Rémonencq se vio obligado a sacar a Schmucke del fiacre y a cogerle por los sobacos para conseguir llevarle hasta la oficina de registro del estado civil, en la que Schmucke se encontró con una boda. Schmucke tuvo que esperar su turno, ya que, por una de estas casualidades bastante frecuentes en París, el empleado tenía por registrar cinco o seis actas de defunción. El pobre alemán debió sufrir una pasión semejante a la de Jesús.

—¿El señor Schmucke? —dijo un hombre vestido de negro, dirigiéndose al alemán, que quedó estupefacto al oírse llamar por su nombre.

Schmucke le miró con el mismo aire ausente que tenía cuando repuso a Rémonencq.

—Sí —dijo el chamarilero al desconocido—, ¿qué quiere usted? Déjele tranquilo, ¿no ve cómo está sufriendo?

—El señor acaba de perder a su amigo, y sin duda se propone honrar dignamente su memoria, ya que es su heredero —dijo el desconocido—. Sin duda el señor no va a regatear unos francos; va a comprar un terreno a perpetuidad para su sepultura. ¡El señor Pons amaba tanto las artes! Sería una gran lástima no reunir en su tumba a la Música, la Pintura y la Escultura… Tres bellas figuras de pie, llorosas…

Rémonencq hizo un gesto de auvernés para alejar al hombre, y éste respondió con otro gesto, por así decirlo, comercial, que significaba: «Déjeme hacer mis negocios», y que el chamarilero supo interpretar.

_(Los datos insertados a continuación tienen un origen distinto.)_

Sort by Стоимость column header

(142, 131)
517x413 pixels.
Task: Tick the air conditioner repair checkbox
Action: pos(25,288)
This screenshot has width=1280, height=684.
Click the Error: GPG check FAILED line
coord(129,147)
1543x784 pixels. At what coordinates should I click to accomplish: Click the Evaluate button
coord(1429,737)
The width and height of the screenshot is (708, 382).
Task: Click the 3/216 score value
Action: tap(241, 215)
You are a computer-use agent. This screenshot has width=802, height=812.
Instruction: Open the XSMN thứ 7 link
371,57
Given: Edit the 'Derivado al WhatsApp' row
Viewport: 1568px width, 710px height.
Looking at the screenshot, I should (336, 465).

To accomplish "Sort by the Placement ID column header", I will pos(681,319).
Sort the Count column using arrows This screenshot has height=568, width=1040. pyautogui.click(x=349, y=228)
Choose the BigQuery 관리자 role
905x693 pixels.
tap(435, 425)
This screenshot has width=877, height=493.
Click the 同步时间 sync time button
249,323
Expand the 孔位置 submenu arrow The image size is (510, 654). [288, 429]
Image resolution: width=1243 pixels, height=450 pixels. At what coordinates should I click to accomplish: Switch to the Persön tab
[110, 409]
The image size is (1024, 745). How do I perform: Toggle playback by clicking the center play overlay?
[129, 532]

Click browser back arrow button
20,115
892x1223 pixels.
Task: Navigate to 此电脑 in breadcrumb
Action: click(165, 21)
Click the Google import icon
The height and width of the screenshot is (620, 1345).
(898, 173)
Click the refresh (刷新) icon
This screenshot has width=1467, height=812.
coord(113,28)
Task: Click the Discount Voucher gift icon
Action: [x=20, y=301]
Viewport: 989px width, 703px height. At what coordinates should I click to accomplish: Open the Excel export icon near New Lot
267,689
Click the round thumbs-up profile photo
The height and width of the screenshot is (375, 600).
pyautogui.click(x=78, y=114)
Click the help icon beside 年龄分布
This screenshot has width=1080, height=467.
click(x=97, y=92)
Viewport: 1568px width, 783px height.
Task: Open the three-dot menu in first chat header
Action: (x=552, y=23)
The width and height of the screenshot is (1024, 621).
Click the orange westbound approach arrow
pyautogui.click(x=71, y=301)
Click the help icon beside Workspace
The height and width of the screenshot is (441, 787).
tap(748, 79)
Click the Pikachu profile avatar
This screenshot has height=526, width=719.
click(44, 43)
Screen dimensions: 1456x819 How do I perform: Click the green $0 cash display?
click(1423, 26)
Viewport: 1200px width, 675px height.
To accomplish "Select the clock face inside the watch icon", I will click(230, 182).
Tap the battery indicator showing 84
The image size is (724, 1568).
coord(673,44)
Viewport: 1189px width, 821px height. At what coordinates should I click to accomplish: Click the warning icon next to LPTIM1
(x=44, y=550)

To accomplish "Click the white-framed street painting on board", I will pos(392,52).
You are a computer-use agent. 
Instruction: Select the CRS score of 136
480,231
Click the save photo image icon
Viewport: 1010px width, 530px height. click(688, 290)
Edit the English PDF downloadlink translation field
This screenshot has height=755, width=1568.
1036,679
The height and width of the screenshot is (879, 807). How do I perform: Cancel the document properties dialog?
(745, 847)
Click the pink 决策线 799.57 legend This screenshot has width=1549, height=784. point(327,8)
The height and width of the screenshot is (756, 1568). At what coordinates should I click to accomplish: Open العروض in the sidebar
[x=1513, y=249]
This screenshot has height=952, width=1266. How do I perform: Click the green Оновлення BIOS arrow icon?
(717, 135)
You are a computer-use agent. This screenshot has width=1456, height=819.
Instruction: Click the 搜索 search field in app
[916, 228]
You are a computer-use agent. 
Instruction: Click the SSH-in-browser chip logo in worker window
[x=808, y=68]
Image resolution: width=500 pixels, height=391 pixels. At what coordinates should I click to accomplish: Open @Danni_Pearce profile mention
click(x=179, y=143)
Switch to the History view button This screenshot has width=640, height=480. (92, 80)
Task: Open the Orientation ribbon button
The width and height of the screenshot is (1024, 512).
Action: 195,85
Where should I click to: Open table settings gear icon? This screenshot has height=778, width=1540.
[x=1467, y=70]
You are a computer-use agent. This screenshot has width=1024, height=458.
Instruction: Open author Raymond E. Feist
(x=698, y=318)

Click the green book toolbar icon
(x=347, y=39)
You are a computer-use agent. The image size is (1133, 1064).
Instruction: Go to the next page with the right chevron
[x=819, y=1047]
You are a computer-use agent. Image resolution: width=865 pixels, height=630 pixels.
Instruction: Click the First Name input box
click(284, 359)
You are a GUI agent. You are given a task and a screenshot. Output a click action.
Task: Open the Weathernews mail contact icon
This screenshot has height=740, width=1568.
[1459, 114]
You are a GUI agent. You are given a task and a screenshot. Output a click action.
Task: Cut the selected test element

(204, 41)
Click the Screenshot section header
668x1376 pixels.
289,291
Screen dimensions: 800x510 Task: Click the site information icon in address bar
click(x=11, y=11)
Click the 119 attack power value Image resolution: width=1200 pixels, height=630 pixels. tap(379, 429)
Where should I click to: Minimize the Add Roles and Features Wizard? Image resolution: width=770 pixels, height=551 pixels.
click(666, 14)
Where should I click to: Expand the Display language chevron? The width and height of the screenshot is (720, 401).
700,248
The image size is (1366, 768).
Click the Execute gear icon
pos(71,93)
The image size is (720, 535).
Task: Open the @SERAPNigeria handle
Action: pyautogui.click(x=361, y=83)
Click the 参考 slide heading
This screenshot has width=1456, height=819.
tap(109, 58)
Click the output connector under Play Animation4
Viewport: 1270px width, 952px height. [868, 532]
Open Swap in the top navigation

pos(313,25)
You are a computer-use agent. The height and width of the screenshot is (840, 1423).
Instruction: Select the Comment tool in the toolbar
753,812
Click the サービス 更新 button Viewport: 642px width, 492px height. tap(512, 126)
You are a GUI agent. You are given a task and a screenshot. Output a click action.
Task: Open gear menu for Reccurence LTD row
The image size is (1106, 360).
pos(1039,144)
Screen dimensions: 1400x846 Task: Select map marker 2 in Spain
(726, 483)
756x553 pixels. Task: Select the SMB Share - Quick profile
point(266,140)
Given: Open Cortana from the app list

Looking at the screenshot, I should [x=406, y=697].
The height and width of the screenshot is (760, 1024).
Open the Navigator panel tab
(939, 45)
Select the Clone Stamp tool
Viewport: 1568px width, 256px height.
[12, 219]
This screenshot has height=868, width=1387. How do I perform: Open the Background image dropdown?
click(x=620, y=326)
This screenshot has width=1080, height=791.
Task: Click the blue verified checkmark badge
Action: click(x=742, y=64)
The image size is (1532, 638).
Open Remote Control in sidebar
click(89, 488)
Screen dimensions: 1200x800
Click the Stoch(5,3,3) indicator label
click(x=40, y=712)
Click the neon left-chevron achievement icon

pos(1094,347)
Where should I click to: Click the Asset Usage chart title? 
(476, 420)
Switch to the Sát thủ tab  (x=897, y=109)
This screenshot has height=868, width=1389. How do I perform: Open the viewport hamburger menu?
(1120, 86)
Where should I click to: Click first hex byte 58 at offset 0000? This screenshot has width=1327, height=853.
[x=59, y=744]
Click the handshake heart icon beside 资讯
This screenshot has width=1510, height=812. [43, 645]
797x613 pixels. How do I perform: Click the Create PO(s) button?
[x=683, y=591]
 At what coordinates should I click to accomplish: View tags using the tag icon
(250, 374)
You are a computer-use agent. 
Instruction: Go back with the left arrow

—Represento a la casa Sonet y compañía, de monumentos funerarios —siguió diciendo el agente, a quien Walter Scott hubiese apodado el joven de las tumbas—. Si el señor quisiera hacernos un pedido, nosotros le evitaríamos las molestias de ir a la ciudad a comprar el terreno necesario para la sepultura del amigo que han perdido las artes…

Rémonencq inclinó la cabeza en señal de asentimiento, y apretó el codo de Schmucke.

—No hay día en que no nos encarguemos, por deseo de las familias, de ir a cumplir todas las formalidades —seguía diciendo el comisionista, alentado por el gesto del auvernés—. En el primer momento de dolor, a un heredero le es muy penoso ocuparse por sí mismo de estos detalles, y nosotros tenemos la costumbre de hacer todos estos trámites en nombre de nuestros clientes. Nuestros monumentos están tarifados a tanto el metro, en piedra tallada o en mármol… Nosotros cavamos las fosas para las tumbas familiares… Nos encargamos de todo, a los precios más módicos. Nuestra casa ha hecho el magnífico monumento de la bella Esther Gobseck y de Lucien de Rubempré, que es uno de los ornatos más magníficos del Père-Lachaise. Contamos con los mejores artesanos, y yo aconsejaría al señor que desconfiara de las pequeñas empresas… que no hacen más que chapucerías —añadió viendo acercarse a otro hombre vestido de negro que se proponía hablar en nombre de otra casa de marmolería y escultura.